Dua Puluh Delapan

39.9K 4.3K 314
                                    

hallo, aku cuma mau bilang, cerita ini nggak ada ebooknya yaaa

cuma ada versi digitalnya yang udah lengkap di Karyakarsa.

karena sebelumnya, cerita ini memang aku buat di sana dulu.

okee deh semuanya, Happy Reading yaa


*** 

Ditemani bintang-bintang yang menerangi pekatnya malam, Nyala keluar dari mobil yang ditumpanginya berdua bersama sang suami.

Ya, Tuhan, bolehkah Nyala memanggilnya begitu?

Karena sungguh, ia malu.

Ia merasa tak pantas, untuk menyebut sosok sehebat Harun Dierja dengan sebutan itu.

"Ayo."

Sebuah tangan terentang.

Harusnya, Nyala segera menyambutnya dan menautkan kelima jemari di antara ruas-ruas jari-jari itu. Namun, ia justru menarik napas. Ludahnya tertelan perih, sementara matanya memaku uluran tangan tersebut dalam bimbang.

Pantaskah?

Sekali lagi, Nyala menggeleng gugup.

"Pak, dokternya sudah menunggu."

Suara Rafael yang menyela di antara kegamangan yang Nyala rasakan dalam jiwa, mendadak saja membuatnya ikut gelagapan.

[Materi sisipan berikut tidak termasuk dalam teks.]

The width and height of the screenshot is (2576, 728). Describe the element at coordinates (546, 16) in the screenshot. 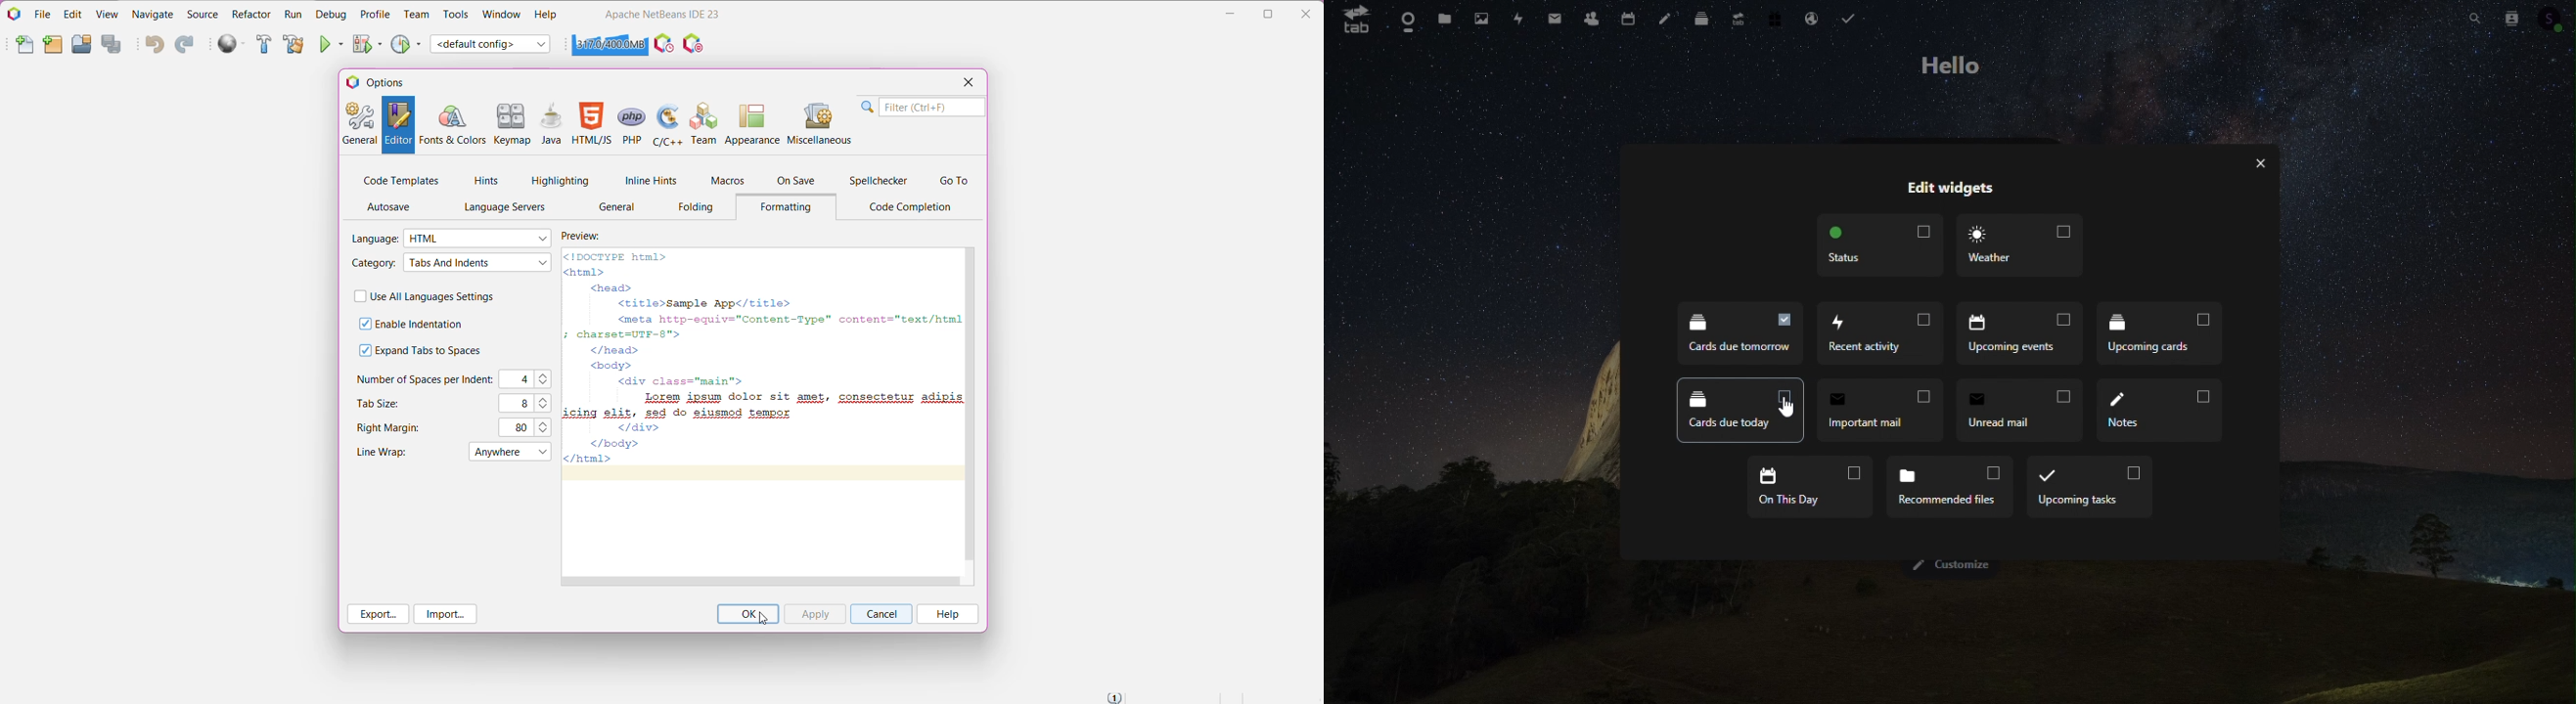

I see `Help` at that location. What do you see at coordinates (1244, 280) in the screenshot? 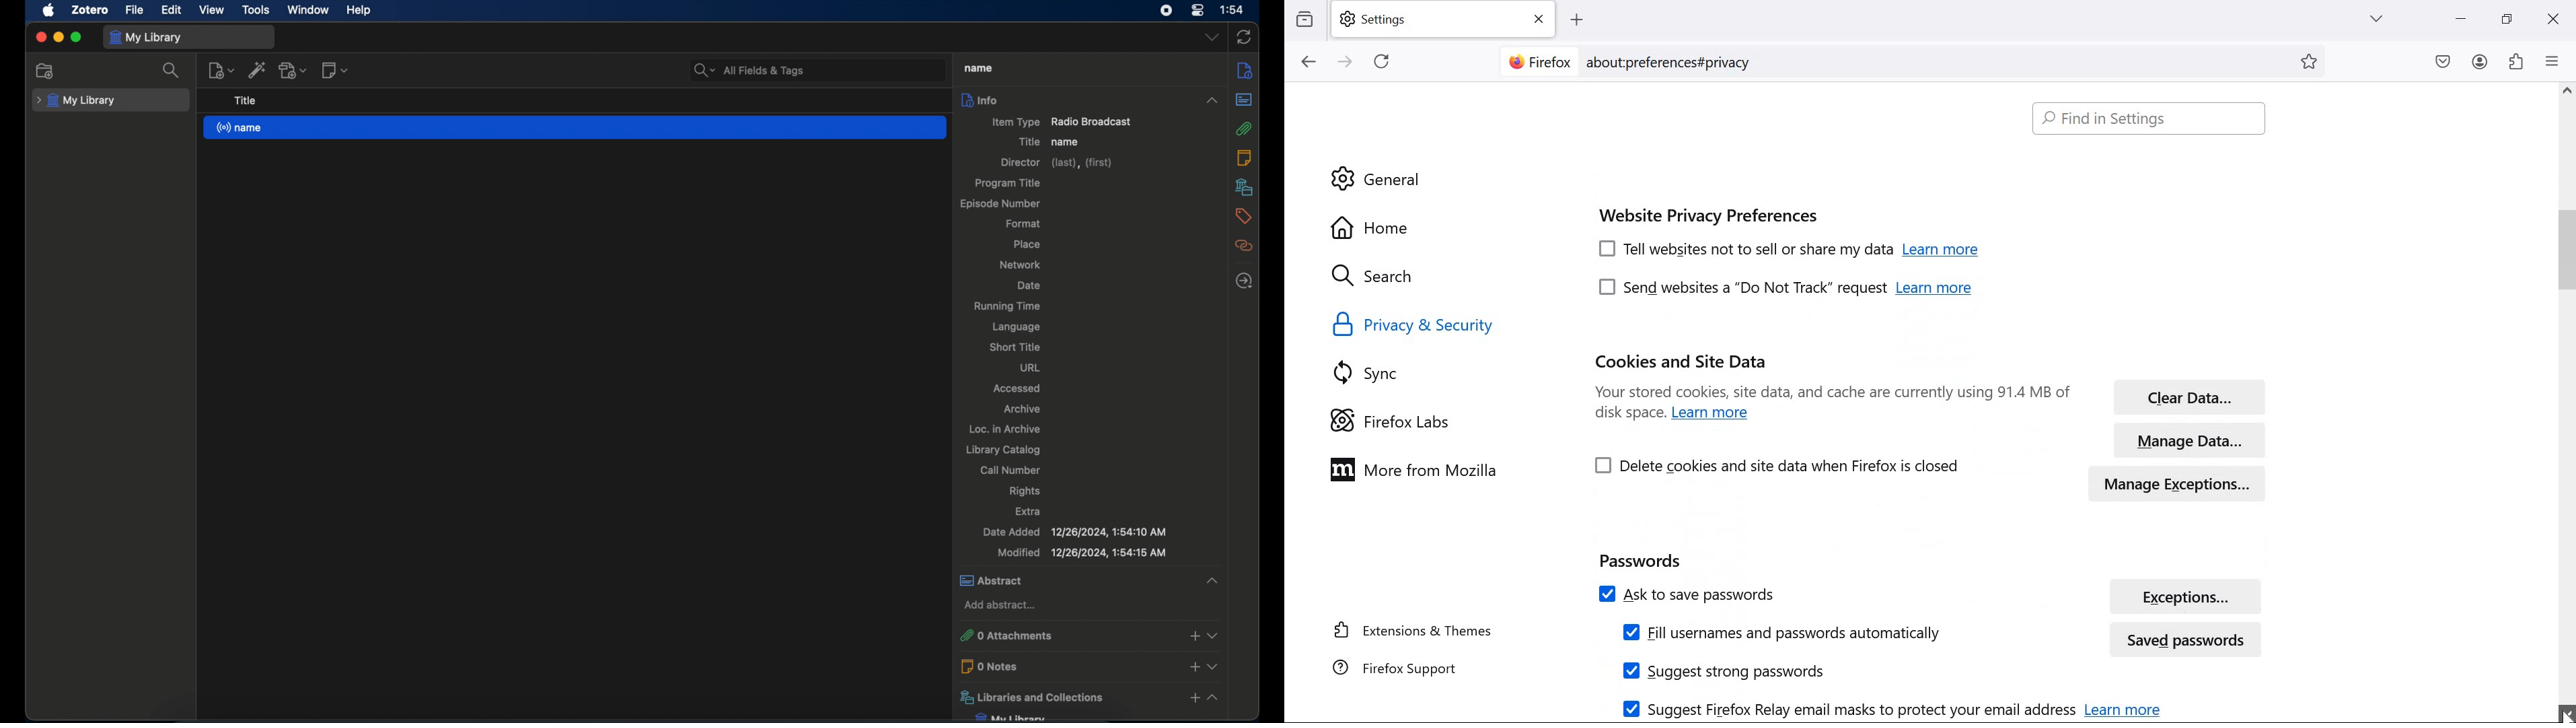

Sebagai pekerja biasa, ia paling takut membuat orang-orang besar berkedudukan sebagai atasan, menunggu. Hingga kemudian ia mengambil dua langkah ke depan, tanpa menyingkirkan ragu, ia sambut uluran tangan itu.

Dug. Dug. Dug.

Jantung Nyala bertabuh bak genderang.

Iramanya terasa penuh dan bergetar di dada.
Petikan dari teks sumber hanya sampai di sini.